### DATA SHOWN
###

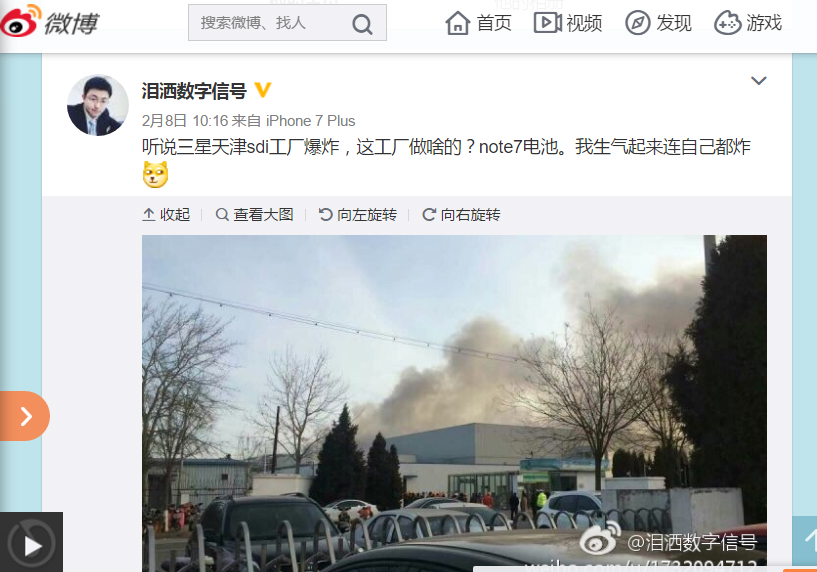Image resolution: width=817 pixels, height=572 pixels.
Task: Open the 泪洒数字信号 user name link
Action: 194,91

###

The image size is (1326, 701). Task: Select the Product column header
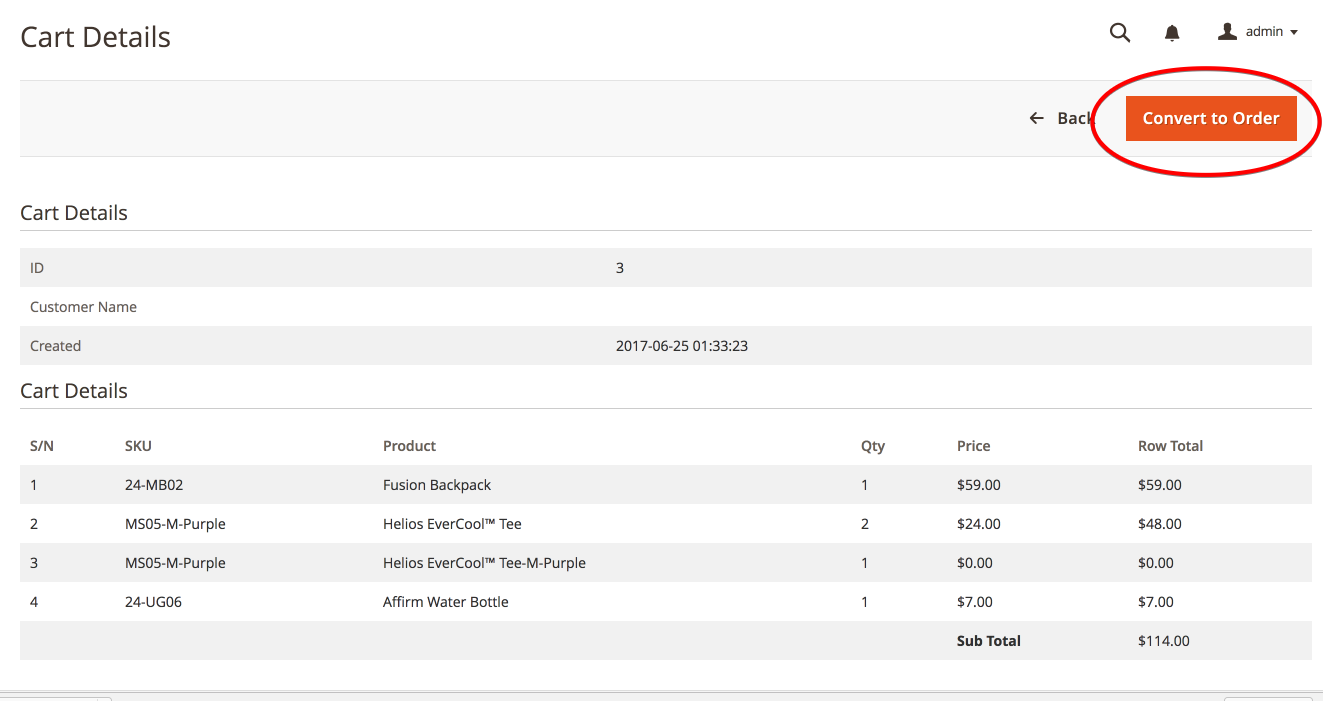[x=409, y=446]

###

### THE EXERCISE
Copy out the lines from the one containing "Image resolution: width=817" through the one containing "Action: 194,91", including both of those lines, and leave out the pictures.

### RESULT OF THIS EXERCISE
Image resolution: width=817 pixels, height=572 pixels.
Task: Open the 泪洒数字信号 user name link
Action: 194,91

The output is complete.